Of course, what we do not know—and I hope my noble friend at some stage will be able to tell us—is how the Government intend to implement the concession that she announced earlier today, to my great delight, that the part of the Bill dealing with mayors and chief executives was going to be dropped. I hope my noble friend sees the difficulties we are in: we are discussing a clause, much of which may disappear. I do not want to disappoint the noble Lord, Lord McKenzie, because he has made two or three very valid and interesting points, but it is because of the order in which these have been taken that he is able to discuss those things at all, because otherwise they might have fallen with the amendment to take out the combined roles.
No doubt the Minister will clarify this for us. I have not had a chance to go through all of the amendments that will be affected by the earlier announcement but I did not think that this was one of them. If it were, I would be very content.
I am grateful to the noble Lord for clarifying that, but in fact there are some amendments, that take several pages right out, that were intended to remove this whole part of the Bill.
If I may express a view, I have to say that I think that that is the right course because it may well be that when the amendments to reflect the change announced this afternoon have been made, this whole passage of the Bill, several pages of it, may look very different. It would then be necessary to consider which of the remaining parts of the Bill the noble Lord, Lord McKenzie, might still like to amend. At the moment I do not see how we can do that.
My Lords, I thank the Minister for her brief reply. Clearly, we need to get back to these serious issues on Report. I say to the noble Lord, Lord Jenkin, that, from reading the Bill, I understand that this issue is not linked to how someone becomes a mayor; it is focused on a mayor and executive arrangements, however they are created. I do not think that what we discussed earlier would strike those down. If it did, the amendments would become otiose.

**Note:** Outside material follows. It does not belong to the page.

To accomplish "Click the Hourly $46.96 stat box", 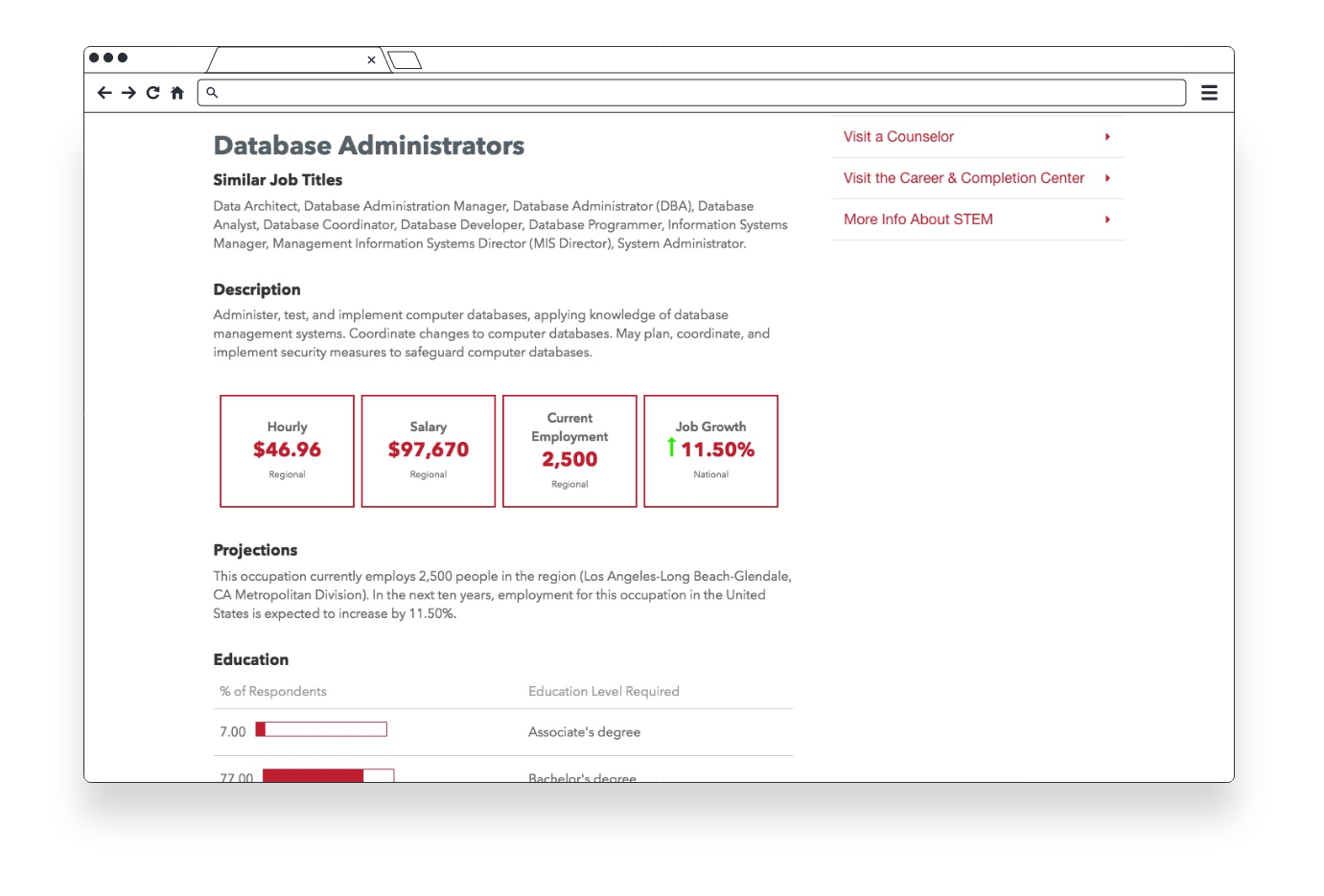I will tap(287, 450).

Notwithstanding that point, I say to the noble Baroness that there were a series of questions which deserve a serious answer about why this power is limited to mayors and executives, and does not apply to executive and cabinet arrangements. Why is it only that one model that can be the recipient of the Secretary of State’s powers? More particularly, the protections and the fettering of that very wide power that needs to be undertaken is not just my worry—the Delegated Powers Committee is very clear on it. We will certainly wish to return to that.
The noble Lord, Lord True, made reference to an each-way transfer. My main point was that, if it is to apply at all and if sufficient safeguards can be put in, it should be when there are leader and executive arrangements, and when there are mayor and executive arrangements, as well as the supplementary point about what happens if you go from one to the other.
I do not know whether the noble Baroness has any further information as a result of the missive. If not, I will withdraw the amendment and leave the issue until Report but this is most certainly a matter to which we will return, if we have to, on the basis of the point made by the noble Lord, Lord Jenkin.